Part of the issue seems to turn on whether the Mabinogion texts are dated earlier than Chretien and Geoffrey, or whether they are dated later. Based on the Mabinogion and the Bruts, Waller argues that Gwalcmei's (Gawain's) mother Gwyar (a) is his mother not his father, and (b) is best associated with Morgian. In so arguing, Waller cites Sir John Rhys, who


 

suggests that the etymology of the name Gwyar, which seems to mean blood that has been shed, "places the bearer of it on the level of the Irish Morrigu as a war-fury."(5) Miss L. A. Paton in citing this passage says of the name Gwyar, "But, if it belongs to Gwalchmei's mother at all when put beside Geoffrey's words it places its bearer on a nearer level with the war-goddess Ana.(6)"


 

(5) J. Rhys, Studies in the Arthurian Legend (Oxford, 1891), p. 169.

(6) L. A. Paton, Studies in the Fairy Mythology of Arthurian Romance, Radcliffe College Monograph No. 13 (Boston, 1903), p. 140. Miss Paton gives in a note a reference to the pas- sage in which San-Marte refers to Gwyar as Gwalchmei's father.


 

In other words, one can't be sure that Gwyar is Gwalcmei's mother rather than his father, but if Gwyar is his father there is no other tradition that concurs; multiple texts name Gwalcmei's father as Lot/Loth/Llew. On the other hand, if Gwyar is Gwalchmei's mother she is not only his mother but probably most closely associated with Morgian.

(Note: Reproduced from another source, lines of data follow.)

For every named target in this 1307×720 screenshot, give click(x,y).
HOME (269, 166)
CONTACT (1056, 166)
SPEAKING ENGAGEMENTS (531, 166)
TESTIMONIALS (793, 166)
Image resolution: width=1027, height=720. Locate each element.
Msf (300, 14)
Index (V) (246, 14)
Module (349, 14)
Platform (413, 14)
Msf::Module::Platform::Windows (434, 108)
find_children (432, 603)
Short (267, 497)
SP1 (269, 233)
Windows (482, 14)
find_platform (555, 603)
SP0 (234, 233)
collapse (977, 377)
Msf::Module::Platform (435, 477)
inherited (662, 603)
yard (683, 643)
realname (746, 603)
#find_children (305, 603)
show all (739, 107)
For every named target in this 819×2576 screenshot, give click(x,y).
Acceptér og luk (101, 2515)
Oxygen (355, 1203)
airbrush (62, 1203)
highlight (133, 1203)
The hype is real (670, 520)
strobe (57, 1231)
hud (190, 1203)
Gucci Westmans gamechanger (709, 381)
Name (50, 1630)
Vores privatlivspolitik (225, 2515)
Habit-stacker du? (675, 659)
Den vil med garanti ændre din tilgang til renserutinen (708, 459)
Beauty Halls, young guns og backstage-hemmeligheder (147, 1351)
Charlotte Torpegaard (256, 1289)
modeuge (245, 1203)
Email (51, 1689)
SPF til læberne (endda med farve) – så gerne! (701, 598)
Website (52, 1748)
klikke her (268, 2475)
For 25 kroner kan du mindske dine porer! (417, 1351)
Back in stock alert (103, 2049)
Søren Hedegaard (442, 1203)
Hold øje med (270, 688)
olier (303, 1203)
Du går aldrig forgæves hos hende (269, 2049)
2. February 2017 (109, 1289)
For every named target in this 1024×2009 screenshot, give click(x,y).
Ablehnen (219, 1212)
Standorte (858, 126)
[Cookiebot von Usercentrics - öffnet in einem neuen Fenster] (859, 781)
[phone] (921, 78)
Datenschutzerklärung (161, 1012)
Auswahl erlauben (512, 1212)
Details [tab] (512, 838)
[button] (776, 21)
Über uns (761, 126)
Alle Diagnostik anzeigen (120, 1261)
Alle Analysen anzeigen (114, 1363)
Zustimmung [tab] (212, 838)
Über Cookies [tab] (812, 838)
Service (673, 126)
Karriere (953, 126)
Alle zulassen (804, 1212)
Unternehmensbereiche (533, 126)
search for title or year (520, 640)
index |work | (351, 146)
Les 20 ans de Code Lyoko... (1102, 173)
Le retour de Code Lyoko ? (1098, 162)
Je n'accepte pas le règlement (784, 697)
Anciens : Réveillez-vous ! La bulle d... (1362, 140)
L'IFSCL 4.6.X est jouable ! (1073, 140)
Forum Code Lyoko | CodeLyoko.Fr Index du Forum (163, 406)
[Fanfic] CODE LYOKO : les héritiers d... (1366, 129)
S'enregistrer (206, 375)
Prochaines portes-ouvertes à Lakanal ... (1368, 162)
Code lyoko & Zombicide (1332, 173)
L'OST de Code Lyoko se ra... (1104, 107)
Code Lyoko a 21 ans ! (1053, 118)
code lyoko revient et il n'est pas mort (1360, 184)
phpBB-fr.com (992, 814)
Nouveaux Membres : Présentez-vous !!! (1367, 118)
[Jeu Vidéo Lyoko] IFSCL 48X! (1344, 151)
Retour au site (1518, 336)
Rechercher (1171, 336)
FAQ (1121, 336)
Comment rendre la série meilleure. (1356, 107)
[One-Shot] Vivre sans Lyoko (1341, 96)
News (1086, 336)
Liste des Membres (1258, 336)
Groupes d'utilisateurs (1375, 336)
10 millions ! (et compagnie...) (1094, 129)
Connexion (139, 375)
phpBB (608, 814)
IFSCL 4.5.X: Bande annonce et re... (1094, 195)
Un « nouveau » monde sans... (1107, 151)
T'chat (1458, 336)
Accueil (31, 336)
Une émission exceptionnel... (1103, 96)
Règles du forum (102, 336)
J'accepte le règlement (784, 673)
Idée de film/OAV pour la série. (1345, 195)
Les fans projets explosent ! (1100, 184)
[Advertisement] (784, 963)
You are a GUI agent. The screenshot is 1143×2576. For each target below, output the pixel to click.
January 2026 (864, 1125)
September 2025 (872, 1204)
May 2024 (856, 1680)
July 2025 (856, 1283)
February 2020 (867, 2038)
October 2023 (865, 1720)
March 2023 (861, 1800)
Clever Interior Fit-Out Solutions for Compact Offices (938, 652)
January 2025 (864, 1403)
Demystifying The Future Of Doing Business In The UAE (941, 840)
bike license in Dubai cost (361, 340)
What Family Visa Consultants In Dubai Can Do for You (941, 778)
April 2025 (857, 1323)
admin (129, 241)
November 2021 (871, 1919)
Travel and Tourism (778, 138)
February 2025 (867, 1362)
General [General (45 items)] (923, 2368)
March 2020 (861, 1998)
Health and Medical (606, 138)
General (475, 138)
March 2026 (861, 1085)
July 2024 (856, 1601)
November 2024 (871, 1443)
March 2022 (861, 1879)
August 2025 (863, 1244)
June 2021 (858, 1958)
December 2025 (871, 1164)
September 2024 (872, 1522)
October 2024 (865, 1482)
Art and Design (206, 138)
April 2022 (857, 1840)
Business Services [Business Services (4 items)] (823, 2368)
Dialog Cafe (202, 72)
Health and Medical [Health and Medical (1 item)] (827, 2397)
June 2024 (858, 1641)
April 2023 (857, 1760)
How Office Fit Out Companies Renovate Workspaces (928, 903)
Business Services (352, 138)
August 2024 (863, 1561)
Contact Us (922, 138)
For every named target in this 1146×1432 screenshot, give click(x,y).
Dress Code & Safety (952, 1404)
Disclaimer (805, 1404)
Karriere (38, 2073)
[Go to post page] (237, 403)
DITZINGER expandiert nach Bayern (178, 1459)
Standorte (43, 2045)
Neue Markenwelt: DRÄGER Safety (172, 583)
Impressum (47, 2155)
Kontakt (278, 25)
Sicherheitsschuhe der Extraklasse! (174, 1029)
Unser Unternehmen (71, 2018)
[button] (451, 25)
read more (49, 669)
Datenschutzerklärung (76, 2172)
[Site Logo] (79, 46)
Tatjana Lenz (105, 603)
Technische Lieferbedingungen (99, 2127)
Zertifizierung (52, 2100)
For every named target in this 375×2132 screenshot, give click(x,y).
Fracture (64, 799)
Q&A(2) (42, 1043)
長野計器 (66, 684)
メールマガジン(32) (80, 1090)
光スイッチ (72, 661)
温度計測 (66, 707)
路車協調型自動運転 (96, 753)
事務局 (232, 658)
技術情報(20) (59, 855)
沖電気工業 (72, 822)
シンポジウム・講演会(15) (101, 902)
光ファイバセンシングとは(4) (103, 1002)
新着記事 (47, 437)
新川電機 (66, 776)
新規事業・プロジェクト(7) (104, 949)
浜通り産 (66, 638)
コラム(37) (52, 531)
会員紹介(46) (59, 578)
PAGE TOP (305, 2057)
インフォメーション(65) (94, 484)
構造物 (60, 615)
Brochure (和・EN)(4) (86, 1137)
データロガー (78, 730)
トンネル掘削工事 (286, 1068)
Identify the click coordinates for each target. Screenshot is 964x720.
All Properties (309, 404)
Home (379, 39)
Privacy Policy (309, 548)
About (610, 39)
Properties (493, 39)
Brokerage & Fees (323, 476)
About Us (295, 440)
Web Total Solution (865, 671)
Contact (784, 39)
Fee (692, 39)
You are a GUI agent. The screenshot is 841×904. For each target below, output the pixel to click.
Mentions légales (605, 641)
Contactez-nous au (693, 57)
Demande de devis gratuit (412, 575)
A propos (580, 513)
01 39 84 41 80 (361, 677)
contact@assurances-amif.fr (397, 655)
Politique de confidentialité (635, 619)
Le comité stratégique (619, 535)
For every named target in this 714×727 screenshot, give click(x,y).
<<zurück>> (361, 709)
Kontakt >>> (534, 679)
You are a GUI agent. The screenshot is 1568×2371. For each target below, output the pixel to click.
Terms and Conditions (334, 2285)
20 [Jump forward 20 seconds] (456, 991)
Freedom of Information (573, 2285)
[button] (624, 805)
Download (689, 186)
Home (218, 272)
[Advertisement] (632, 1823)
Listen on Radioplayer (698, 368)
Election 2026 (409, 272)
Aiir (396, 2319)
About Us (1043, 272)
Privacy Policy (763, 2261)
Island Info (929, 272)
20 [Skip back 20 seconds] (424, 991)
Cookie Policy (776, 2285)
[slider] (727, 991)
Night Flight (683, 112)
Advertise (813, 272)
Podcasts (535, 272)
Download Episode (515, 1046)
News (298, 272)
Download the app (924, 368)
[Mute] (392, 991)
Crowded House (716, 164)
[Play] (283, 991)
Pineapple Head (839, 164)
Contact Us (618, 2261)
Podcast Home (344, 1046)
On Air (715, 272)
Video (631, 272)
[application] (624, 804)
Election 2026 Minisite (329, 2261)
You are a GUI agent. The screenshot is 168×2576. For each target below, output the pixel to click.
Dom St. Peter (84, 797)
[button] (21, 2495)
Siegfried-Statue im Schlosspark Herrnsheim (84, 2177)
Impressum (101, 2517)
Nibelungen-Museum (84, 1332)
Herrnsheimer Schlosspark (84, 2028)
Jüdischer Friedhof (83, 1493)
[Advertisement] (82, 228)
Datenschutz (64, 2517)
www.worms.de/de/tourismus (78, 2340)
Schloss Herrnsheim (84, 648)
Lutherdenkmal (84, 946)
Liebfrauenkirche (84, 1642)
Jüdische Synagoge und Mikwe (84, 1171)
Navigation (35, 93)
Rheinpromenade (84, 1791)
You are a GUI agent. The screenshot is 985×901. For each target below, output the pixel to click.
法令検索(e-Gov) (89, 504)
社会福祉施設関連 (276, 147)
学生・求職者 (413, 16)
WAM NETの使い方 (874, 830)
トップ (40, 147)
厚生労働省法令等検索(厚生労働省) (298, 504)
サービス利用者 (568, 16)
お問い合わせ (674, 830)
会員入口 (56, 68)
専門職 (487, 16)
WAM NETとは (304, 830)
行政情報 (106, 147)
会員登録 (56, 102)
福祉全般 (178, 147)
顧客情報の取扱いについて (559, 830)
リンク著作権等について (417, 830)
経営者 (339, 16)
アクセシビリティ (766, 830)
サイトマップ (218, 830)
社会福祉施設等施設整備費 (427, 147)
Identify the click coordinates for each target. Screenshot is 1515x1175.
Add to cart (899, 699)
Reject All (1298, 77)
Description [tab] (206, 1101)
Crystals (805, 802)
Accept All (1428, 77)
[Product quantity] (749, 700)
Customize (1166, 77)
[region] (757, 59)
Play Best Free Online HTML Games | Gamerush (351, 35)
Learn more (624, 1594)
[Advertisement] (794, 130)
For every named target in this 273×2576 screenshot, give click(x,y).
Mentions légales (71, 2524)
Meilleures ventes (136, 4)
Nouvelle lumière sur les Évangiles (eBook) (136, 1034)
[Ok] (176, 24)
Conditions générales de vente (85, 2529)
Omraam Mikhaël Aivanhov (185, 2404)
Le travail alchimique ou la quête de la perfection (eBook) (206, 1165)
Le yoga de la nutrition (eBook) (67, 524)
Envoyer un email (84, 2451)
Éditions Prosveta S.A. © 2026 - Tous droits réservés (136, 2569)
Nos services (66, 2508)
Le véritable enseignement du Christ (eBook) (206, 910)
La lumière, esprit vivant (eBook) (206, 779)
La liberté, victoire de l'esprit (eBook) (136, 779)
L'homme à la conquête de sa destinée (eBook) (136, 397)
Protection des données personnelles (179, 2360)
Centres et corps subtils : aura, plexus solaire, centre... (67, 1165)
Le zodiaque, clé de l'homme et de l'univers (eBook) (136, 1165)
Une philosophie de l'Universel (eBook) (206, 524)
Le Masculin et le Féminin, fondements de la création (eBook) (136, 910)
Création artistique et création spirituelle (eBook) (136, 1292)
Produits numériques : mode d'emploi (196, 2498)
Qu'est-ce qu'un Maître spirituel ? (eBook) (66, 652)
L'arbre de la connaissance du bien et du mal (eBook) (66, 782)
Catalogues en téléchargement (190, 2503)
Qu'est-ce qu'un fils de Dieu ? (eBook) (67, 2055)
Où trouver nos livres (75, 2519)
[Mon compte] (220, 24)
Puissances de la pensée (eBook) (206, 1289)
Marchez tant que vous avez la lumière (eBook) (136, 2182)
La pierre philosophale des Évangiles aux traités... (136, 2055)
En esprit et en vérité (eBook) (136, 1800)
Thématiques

Ergo the earlier one dates the Mabinogion, the less neatly the progression of "Good Morgian" to "Evil Morgian" appears across the legendarium.[1]


 

Moreover, Loomis notes that a gloss in a fourteenth-century manuscript notes that the goddess Machae is "a scald-crow; or she is the third Morrigan [Morgian]."[2] Based on this, Morgian/Machae is a much older tradition than the textual evidence suggests, especially if redaction is taken into account. The earliest redaction of the Cattle Raid of Cooley dates back to at least the eighth century, according to Loomis. Among the stories associated with this "scald-crow" are vengeance tales in which Morrigan's vengeance is usually caused by unrequited love.[3]


 

Based on the evidence of text and redaction, it is, at the very least, questionable that Morgian was really considered a 'good' character earlier in the legendarium, toward the end of which she was supplanted and vilified by a waxing authorial affinity toward Gwenhwyvar.[4] At most, Morgian is a mixed bag of complex literary and oral traditional manifestations, turning moral shades from the brightest white to the deepest midnight across the legendarium. One idea remains: if we are looking for a pattern in the portrayal of Morgian, we may need to look beyond the reductionist construct of "good earlier, evil later."


 


 

[1]. Waller, Evangelia H. "A Welsh Branch of the Arthur Family-Tree," in Speculum, Vol. 1. No. 3 (July, 1926), 344-346.

[2]. Loomis, Roger. "Morgain La Fee and the Celtic Goddesses," in Speculum,
Vol. 20, No. 2 (Apr., 1945), 192-193.

[3]. Bloody vengeance for unrequited love strikes me as slightly dark; the crow image doesn't help either.

[4]. As long as we're discussing Welsh/Irish/Celtic manifestations of Morgian, I'll just use the Celtic spelling for 'Gwenivere' to keep things in the same linguistic family.